1Der Kläger begehrt die Bewilligung von Prozesskostenhilfe und Beiordnung eines Rechtsanwalts für eine gegen den Beschluss des Oberverwaltungsgerichts vom sowie den Gerichtsbescheid des Oberverwaltungsgerichts vom jeweils noch einzulegende Nichtzulassungsbeschwerde, "Rechtsbeschwerde" und Revision.

2Der Kläger erhob am beim Oberverwaltungsgericht Klage auf Entschädigung wegen überlanger Dauer des unter dem Aktenzeichen VG 2 K 136.13 beim Verwaltungsgericht Berlin geführten Verfahrens und beantragte mit Schreiben vom für dieses Entschädigungsverfahren die Bewilligung von Prozesskostenhilfe. Das Oberverwaltungsgericht hat den Prozesskostenhilfeantrag mit Beschluss vom abgelehnt und mit OVG 4 A 4.16 - die Entschädigungsklage abgewiesen sowie es abgelehnt, insoweit die Revision zuzulassen.

3Nach der Zustellung des Gerichtsbescheides stellte der Kläger mit Schreiben vom ein Ablehnungsgesuch gegen die an dem Gerichtsbescheid mitwirkenden Richter, einen Antrag auf mündliche Verhandlung nach § 84 Abs. 2 Nr. 2 VwGO und einen erneuten Antrag auf Bewilligung von Prozesskostenhilfe für das Verfahren über die Entschädigungsklage. Mit Beschluss vom hat das Oberverwaltungsgericht das Ablehnungsgesuch und den Antrag auf mündliche Verhandlung verworfen sowie den (erneuten) Prozesskostenhilfeantrag abgelehnt.

4Mit Schreiben vom hat der Kläger den streitgegenständlichen Prozesskostenhilfeantrag gestellt.

II

5Der Antrag des Klägers hat keinen Erfolg.

61. Die vom Kläger gegen den Beschluss des Oberverwaltungsgerichts vom beabsichtigte Rechtsverfolgung in Gestalt der Nichtzulassungsbeschwerde, Revision und Rechtsbeschwerde bietet keine hinreichende Aussicht auf Erfolg (§ 166 Abs. 1 Satz 1 VwGO i.V.m. § 114 Abs. 1 Satz 1, § 121 Abs. 1 ZPO).

7a) Im Hinblick auf die gegen den Beschluss beabsichtigte Nichtzulassungsbeschwerde ist zu differenzieren.

8Soweit sich der Kläger mit der Nichtzulassungsbeschwerde gegen die im Tenor des Beschlusses ausgesprochene Verwerfung seines Ablehnungsgesuchs und die ausgesprochene Ablehnung seines Prozesskostenhilfeantrags zu wenden beabsichtigt, sind die erforderlichen Erfolgsaussichten mangels Statthaftigkeit der Nichtzulassungsbeschwerde zu verneinen.
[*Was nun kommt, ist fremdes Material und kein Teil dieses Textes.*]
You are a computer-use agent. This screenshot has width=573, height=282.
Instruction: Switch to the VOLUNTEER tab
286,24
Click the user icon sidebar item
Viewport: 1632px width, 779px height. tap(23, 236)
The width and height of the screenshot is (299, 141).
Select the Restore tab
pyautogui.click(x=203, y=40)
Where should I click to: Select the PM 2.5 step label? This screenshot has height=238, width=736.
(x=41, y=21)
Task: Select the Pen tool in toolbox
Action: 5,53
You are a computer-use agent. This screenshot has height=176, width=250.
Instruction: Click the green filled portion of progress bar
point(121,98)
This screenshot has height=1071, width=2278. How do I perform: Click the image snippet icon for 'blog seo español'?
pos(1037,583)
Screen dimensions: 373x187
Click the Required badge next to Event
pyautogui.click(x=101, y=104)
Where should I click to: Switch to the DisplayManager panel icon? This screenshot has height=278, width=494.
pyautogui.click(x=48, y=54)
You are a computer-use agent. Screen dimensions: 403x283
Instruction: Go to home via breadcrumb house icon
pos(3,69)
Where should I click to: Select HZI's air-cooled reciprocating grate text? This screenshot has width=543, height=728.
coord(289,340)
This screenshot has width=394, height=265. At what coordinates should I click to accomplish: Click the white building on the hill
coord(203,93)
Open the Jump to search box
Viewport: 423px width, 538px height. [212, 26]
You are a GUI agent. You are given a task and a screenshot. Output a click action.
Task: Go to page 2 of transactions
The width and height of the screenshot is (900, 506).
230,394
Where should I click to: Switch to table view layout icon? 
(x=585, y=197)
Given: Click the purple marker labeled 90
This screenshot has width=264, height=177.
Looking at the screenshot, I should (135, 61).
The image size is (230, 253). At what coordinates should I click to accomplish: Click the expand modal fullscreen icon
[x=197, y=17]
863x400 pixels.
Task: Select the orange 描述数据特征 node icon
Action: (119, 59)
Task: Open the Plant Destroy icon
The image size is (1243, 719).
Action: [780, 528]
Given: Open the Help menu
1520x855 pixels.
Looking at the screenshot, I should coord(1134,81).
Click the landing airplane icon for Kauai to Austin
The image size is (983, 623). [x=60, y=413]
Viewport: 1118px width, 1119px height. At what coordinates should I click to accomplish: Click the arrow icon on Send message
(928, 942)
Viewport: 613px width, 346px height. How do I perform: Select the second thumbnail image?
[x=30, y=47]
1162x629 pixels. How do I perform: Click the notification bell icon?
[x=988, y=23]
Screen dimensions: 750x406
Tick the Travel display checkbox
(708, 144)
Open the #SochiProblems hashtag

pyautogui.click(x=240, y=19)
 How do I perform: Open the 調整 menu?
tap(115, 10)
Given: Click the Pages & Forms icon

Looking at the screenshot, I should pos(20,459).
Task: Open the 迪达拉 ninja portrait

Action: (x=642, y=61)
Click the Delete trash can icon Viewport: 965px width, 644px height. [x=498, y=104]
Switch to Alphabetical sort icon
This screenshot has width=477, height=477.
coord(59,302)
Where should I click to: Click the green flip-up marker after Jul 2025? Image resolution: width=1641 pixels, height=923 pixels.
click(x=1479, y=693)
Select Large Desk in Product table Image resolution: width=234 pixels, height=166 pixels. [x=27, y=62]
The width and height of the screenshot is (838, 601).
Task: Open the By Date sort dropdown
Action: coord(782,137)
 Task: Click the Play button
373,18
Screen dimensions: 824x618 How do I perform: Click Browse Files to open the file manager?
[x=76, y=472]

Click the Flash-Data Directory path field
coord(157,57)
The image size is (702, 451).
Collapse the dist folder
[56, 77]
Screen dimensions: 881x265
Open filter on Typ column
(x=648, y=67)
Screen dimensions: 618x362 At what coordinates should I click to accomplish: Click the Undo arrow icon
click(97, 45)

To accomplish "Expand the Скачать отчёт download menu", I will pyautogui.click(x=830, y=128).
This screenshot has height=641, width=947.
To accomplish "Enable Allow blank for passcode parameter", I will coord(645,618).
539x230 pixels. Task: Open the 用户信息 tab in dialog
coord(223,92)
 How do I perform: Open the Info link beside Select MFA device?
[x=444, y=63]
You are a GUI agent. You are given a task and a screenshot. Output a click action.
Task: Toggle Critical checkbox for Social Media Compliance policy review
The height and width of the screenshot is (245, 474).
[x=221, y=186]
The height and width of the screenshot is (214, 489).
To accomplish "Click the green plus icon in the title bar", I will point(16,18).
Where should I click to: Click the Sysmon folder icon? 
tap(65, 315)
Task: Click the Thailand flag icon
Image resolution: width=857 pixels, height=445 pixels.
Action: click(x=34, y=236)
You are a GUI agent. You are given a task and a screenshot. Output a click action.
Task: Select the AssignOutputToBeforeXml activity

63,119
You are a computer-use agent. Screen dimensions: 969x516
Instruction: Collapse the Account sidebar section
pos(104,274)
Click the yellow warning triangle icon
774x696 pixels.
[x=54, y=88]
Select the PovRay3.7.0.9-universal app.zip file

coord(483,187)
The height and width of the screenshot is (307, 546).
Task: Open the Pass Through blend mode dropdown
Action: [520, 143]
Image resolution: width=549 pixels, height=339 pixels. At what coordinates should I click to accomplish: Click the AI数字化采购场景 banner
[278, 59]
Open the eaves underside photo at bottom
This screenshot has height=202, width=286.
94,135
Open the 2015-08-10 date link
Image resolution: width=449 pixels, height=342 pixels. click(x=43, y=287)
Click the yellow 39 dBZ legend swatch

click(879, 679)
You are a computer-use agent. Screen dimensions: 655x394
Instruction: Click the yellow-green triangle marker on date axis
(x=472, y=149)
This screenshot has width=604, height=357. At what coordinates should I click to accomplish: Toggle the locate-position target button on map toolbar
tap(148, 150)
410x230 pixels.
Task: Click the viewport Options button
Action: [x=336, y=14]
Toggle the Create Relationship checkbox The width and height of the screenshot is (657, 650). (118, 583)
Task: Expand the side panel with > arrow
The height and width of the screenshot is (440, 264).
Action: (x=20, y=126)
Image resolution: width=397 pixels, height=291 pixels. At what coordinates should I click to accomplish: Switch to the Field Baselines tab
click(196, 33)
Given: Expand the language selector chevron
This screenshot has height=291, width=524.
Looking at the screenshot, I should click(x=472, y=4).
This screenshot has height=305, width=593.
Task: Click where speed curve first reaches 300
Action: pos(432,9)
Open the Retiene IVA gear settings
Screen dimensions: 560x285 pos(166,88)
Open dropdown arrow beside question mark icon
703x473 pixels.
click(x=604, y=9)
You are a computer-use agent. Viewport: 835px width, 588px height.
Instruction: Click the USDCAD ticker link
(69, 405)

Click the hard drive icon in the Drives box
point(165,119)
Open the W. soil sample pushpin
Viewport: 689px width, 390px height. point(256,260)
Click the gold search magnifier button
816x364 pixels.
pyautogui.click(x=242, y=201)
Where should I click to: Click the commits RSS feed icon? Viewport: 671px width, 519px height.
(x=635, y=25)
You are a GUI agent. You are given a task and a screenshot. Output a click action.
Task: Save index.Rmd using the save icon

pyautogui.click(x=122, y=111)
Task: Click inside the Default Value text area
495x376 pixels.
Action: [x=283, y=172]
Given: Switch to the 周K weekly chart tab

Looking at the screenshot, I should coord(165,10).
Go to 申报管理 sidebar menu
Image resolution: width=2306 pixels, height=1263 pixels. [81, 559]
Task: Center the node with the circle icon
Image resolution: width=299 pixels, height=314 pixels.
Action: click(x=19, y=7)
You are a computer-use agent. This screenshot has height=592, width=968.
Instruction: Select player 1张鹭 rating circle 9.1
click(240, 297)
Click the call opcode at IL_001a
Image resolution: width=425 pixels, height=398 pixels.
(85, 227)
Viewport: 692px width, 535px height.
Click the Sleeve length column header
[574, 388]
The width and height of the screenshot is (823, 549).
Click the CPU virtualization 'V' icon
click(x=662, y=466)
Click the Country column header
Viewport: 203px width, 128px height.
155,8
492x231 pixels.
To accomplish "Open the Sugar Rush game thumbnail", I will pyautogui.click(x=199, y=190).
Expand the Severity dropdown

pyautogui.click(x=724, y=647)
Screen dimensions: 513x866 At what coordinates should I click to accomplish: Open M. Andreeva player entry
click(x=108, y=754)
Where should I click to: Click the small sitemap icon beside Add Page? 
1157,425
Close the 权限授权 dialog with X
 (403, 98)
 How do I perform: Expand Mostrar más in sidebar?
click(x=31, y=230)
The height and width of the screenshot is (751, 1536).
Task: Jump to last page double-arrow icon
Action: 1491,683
Denn das Rechtsmittel der Nichtzulassungsbeschwerde ist nur gegeben, wenn die Zulassung der Revision gegen eine grundsätzlich revisionsfähige Entscheidung erstrebt wird. Der Revision unterliegen gemäß § 132 Abs. 1 VwGO nur Urteile und urteilsvertretende Beschlüsse des Oberverwaltungsgerichts. Um einen derartigen Beschluss handelt es sich bei dem Beschluss des Oberverwaltungsgerichts nicht, soweit durch diesen das Ablehnungsgesuch des Klägers verworfen und dessen Prozesskostenhilfeantrag abgelehnt worden sind. Diese Entscheidungen sind von Gesetzes wegen vielmehr unanfechtbar (vgl. § 146 Abs. 2, § 152 Abs. 1 VwGO).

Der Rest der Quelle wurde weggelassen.